Concordo que este tipo de campanhas é abusivo e insultuoso, e esta campanha Cacharel em particular parece partir do princípio de que somos todos uma espécie de cães pavlovianos da romantiquice. Meter a paixoneta no meio da manif de 15 de Setembro torna a coisa ainda mais repugnante, e abre as portas à intuição de que a publicidade contemporânea, nos seus jogos de realidade e ficção, não estará assim tão longe da política, hoje essencialmente reduzida a discurso mediático no que diz respeito à sua reversão junto dos cidadãos: não é construir, é apenas argumentar e contra-argumentar sobre a construção sempre adiada. E prometer a salvação lá mais para diante, depois de cumprida a travessia dos infernos. Lembra-me outras mitologias.

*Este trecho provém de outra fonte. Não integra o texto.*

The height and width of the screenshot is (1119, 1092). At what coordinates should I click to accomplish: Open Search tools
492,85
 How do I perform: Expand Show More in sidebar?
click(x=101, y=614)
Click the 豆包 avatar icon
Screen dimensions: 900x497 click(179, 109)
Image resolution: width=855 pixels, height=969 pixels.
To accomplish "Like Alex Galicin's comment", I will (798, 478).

Esta campanha igualmente insulta, ainda que bem-educadamente, a natureza da nossa condição e do seu eco no tecido social. Os dois jovenzinhos fictícios são quase perfeitos: nomes giros-genéricos (mas não demasiado triviais, nada de Zés ou Marias), muito activistas (que modernos são, devem ter sabido da manif via facebook no iPhone) e usam Cacharel (afinal nem estamos assim tão mal, inda vai dando prós perfumitos franceses). Nunca o “Ricardo” se apaixonaria por uma “Joaquina” – com todo o respeito pelo nome e por quem o transporta, mas não é neutro q.b. para estas andanças da publicidade anódino-perversa.

Mas igualmente me sinto insultado por coisas como a “flash-mob do Miguel” (Optimus) ou o jogo de espelhos de ironia do spot “gato fedorento” (Natal MEO 2011): muita pseudo-espontaneidade (tão “boy next door”, o Miguel e a sua guitarrinha) e muito cinismo fatigado, respectivamente (ainda por cima com as mesmas caras de sempre, forçadas sobre nós até à náusea, de talento doméstico e domesticado).

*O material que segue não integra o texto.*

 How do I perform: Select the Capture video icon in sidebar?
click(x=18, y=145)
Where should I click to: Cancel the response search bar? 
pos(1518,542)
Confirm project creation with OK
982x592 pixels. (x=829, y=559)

Preocupam-me, quiçá mais ainda, estas campanhas, as quais, não levantando questões éticas tangíveis, se insinuam nos labirintos da higiene mental e da amnésia ideológica. Estes dois exemplos que cito, em meu ver, fazem uma versão de jardim-escola das contra-culturas (Optimus) e um apelo à “bulimia mediática” em piloto automático (MEO: estão fartos de tralha televisiva? Então comam esse mesmo enjoo!). E contra estas não existem mecanismos legais de defesa, nem sequer os inoperantes.

Sendo menos polarizantes que o caso Cacharel (mais prontamente decifrável), são provavelmente mais impactantes e permanentes precisamente por serem mais oblíquos. O universo de ficção dos anúncios tem um impacto real, como sabemos. Principalmente quando entra literalmente no espaço geográfico que habitamos e nos nossos mecanismos de interpretação da realidade e adesão social. Possivelmente menos escandalosos, estes anúncios, mas igualmente massacrantes da nossa autenticidade. Como que querendo transformar o nosso quotidiano num Disney World ininterrupto.

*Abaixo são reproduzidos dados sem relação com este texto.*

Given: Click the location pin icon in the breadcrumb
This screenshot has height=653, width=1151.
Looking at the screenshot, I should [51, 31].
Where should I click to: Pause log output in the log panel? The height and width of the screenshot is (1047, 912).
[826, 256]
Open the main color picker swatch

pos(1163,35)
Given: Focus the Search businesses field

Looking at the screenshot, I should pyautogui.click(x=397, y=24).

E assim o cantor imberbe Justin Bieber (seguramente consumidor de Cacharel) cumpriu o seu acto de vanguarda e lucidez: vomitou esta semana em palco, durante um concerto. Milhões de visionamentos no Youtube garantirão um lugar nos tops. Terá sido a bulimia da MEO?

Obrigado ao Eduardo Cintra Torres e à Rita Falcão Monteiro, cujas conversas a este respeito no FB me ajudaram a clarificar as ideias e conduziram esta reflexão à sua forma final.